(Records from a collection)
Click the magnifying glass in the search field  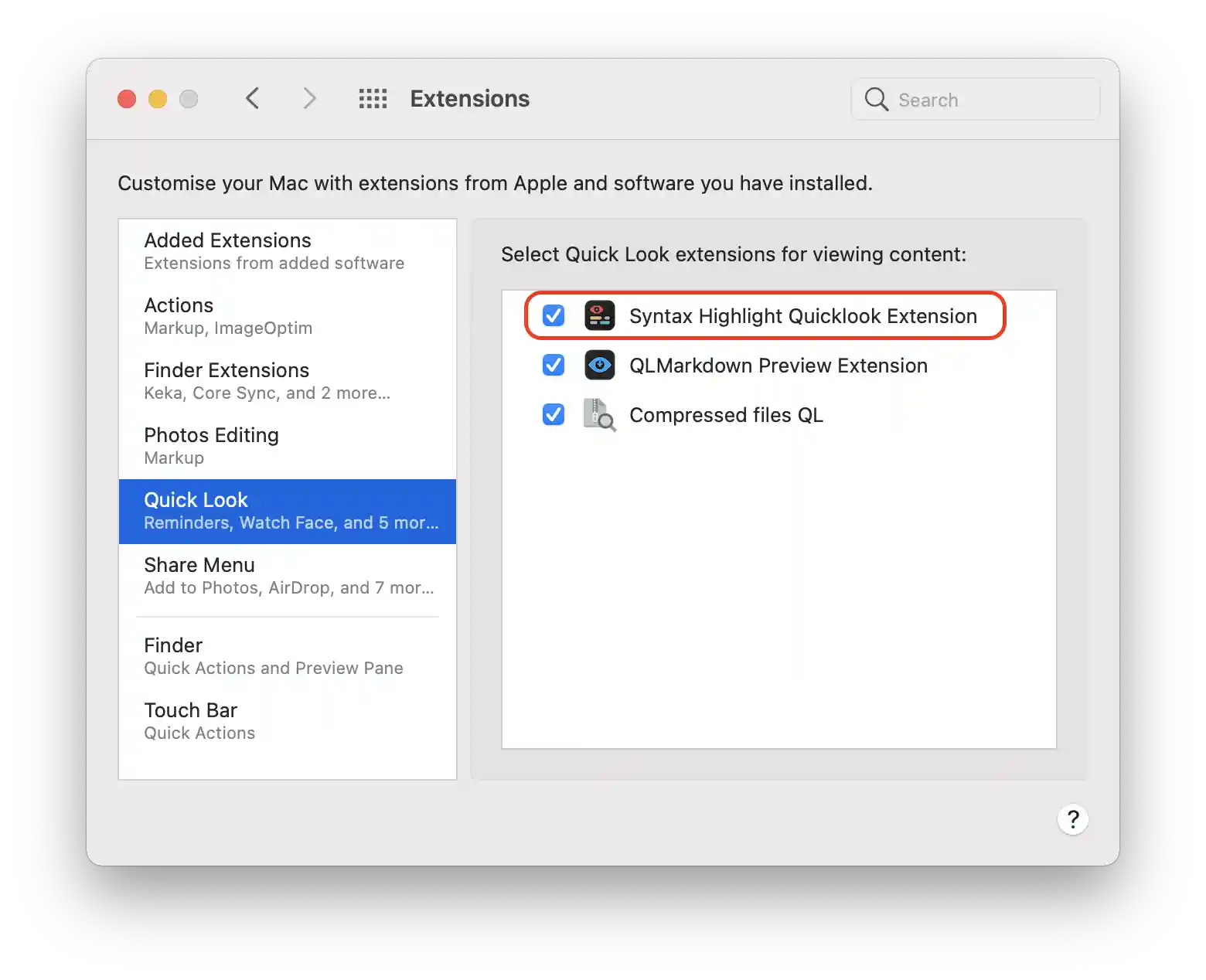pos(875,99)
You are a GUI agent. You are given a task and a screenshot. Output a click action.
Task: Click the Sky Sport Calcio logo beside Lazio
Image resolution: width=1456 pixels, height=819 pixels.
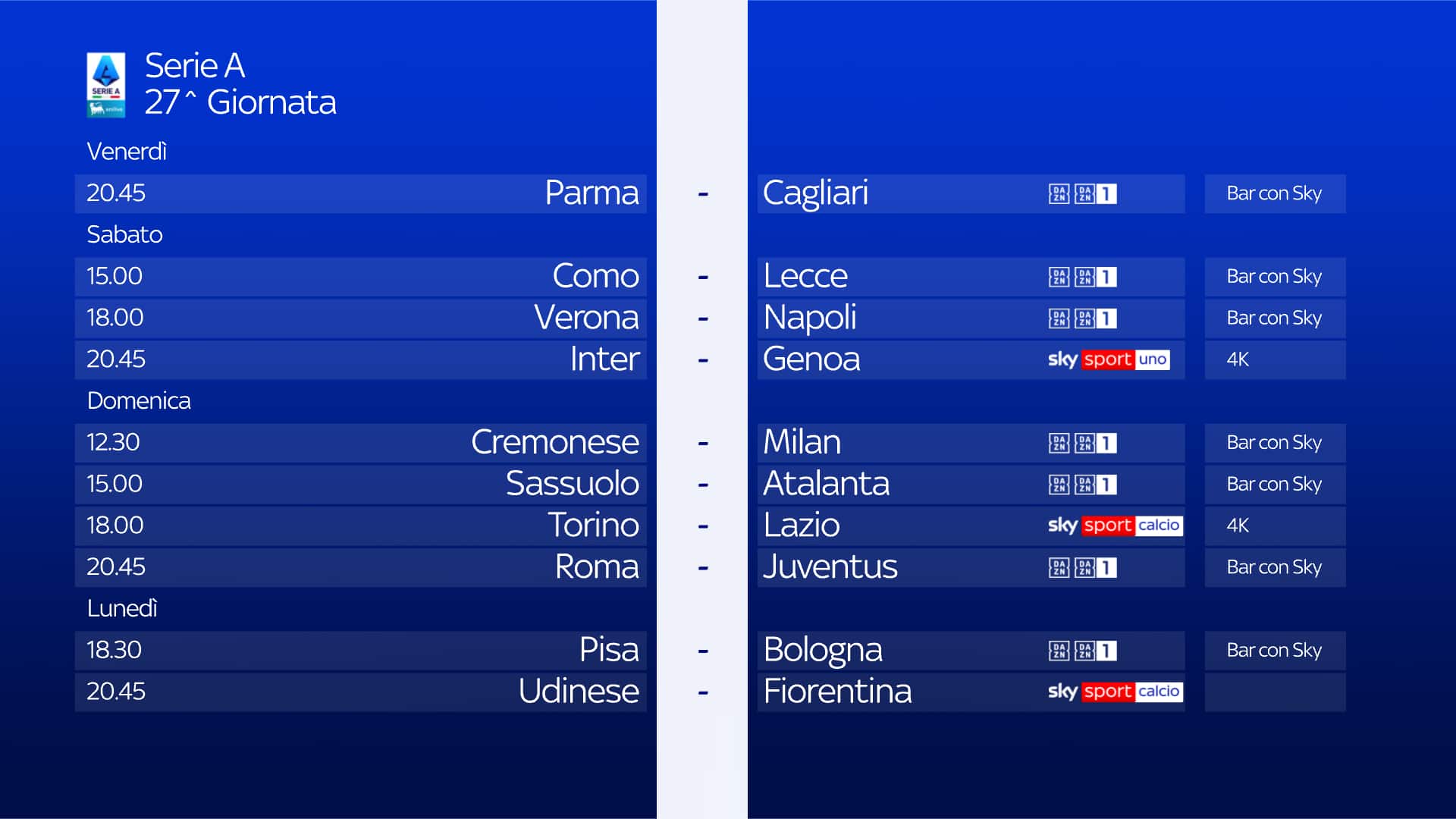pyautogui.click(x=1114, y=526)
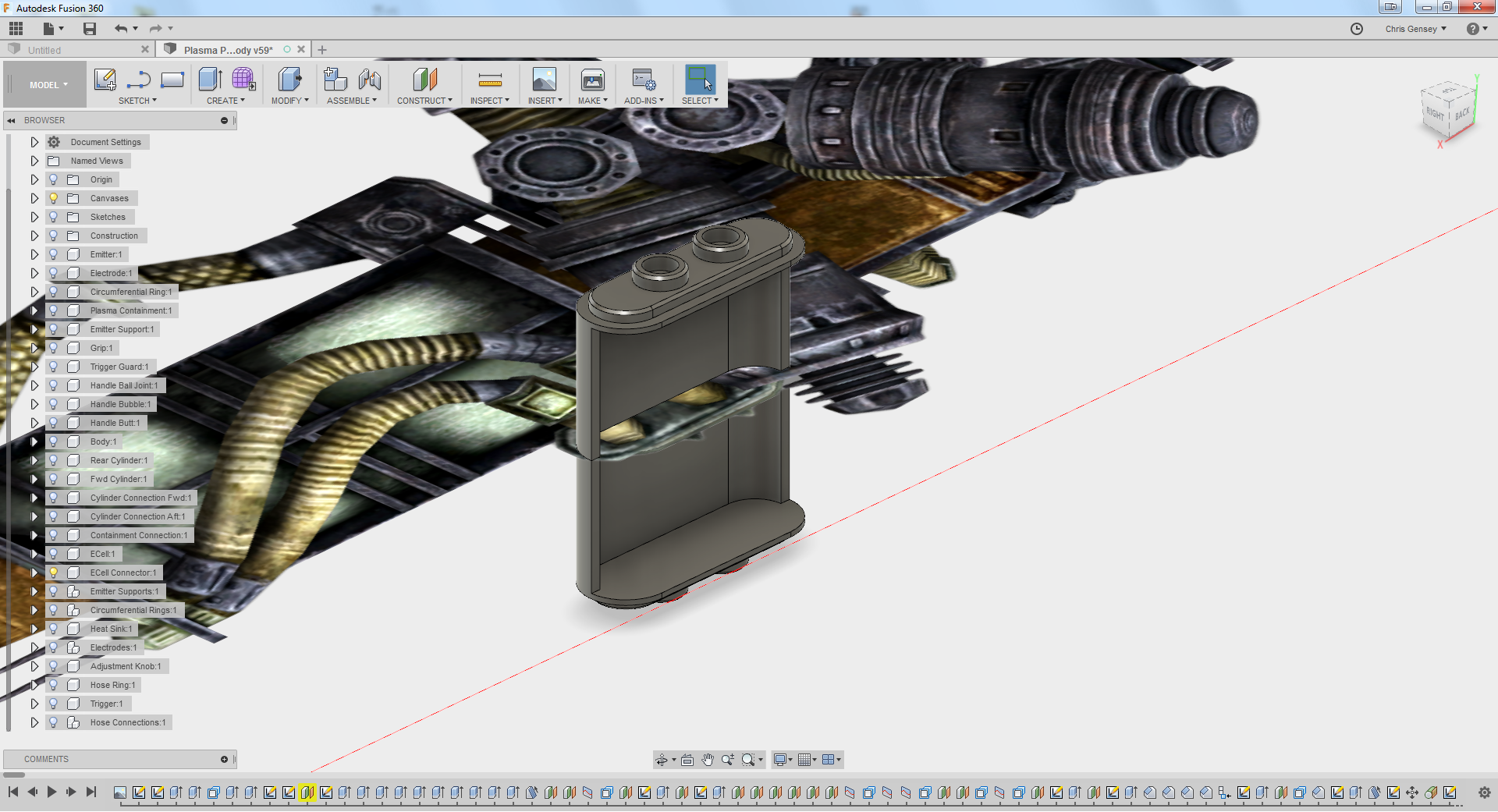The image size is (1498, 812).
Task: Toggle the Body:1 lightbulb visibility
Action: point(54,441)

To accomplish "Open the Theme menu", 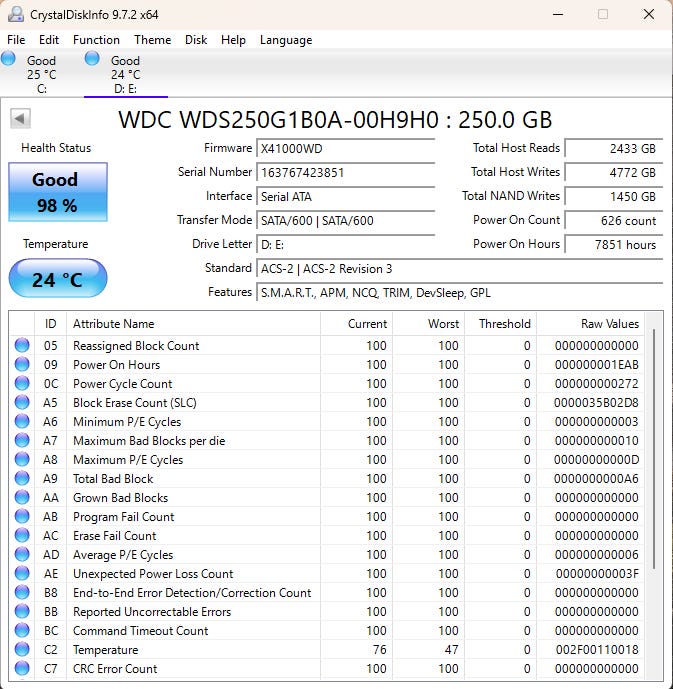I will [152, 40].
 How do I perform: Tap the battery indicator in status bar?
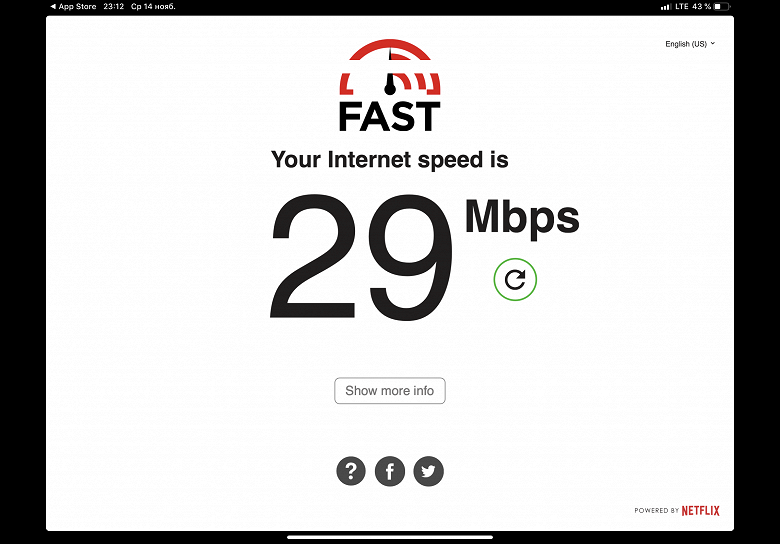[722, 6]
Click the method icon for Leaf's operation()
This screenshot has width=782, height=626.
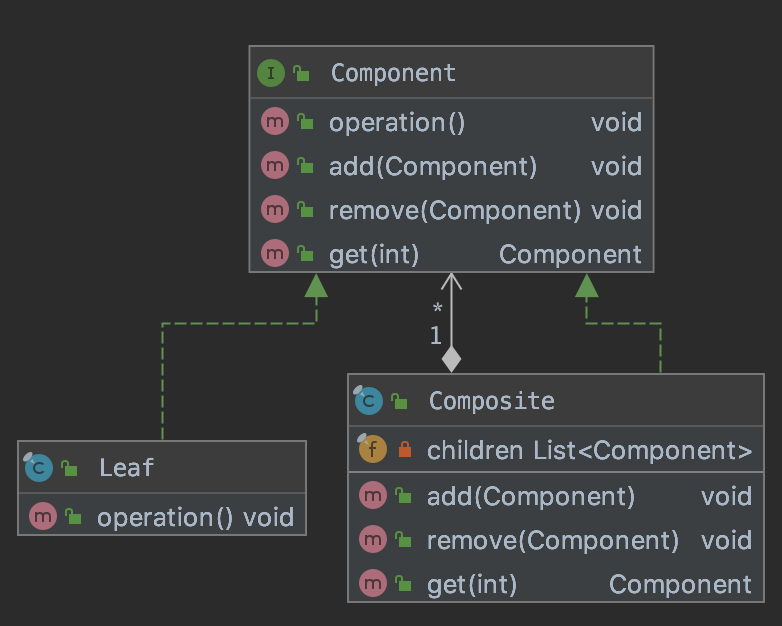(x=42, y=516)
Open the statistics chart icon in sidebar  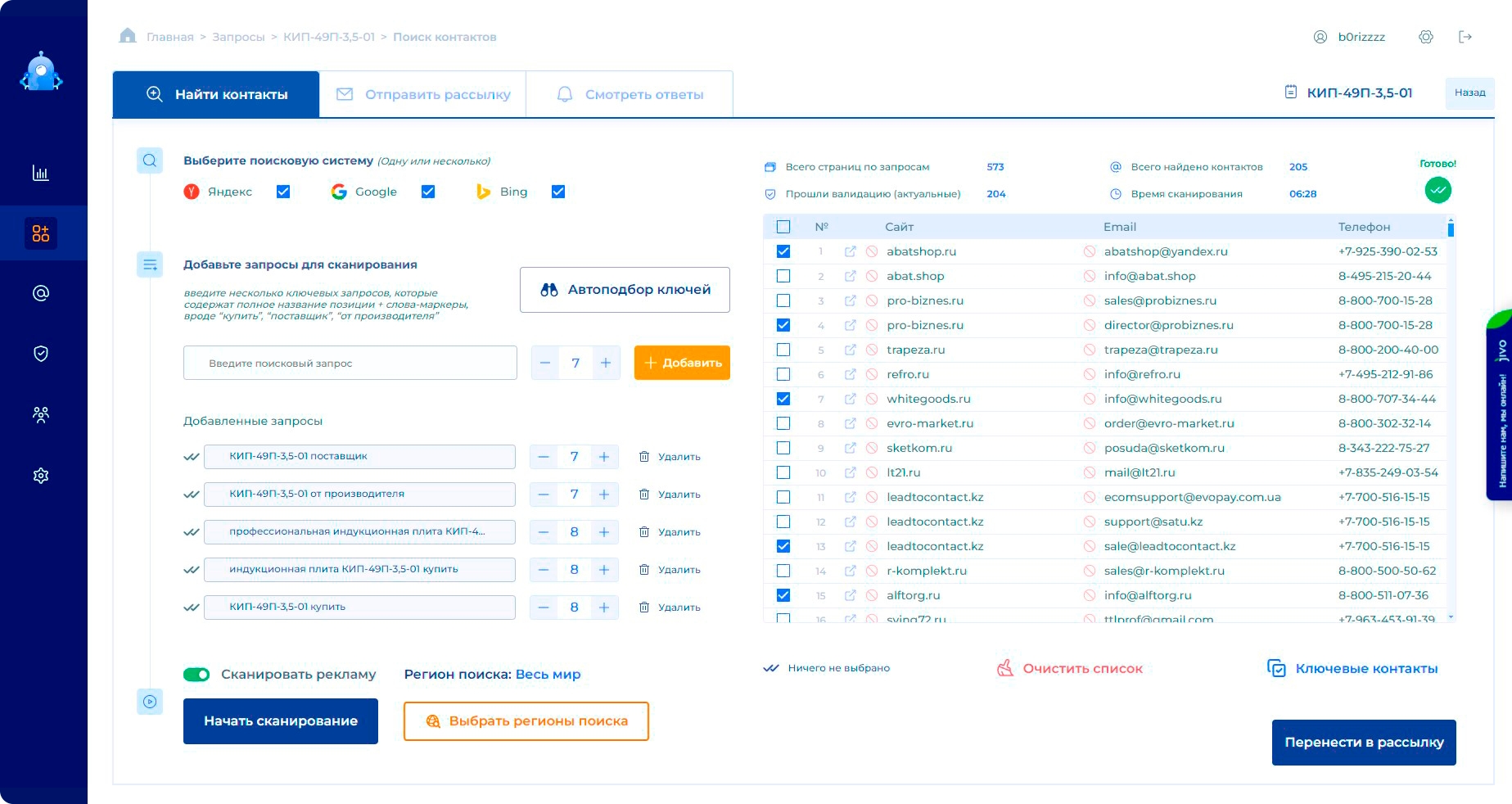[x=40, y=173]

AIM OF THE EXERCISE - Reproduce, exactly as they stand in the data above, the lines from the one that holds "You are a GUI" to the one that holds "Task: Click the", inclusive.

ANSWER TO THE PROBLEM -
You are a GUI agent. You are given a task and a screenshot. Output a click action.
Task: Click the Sky Sport Calcio logo beside Lazio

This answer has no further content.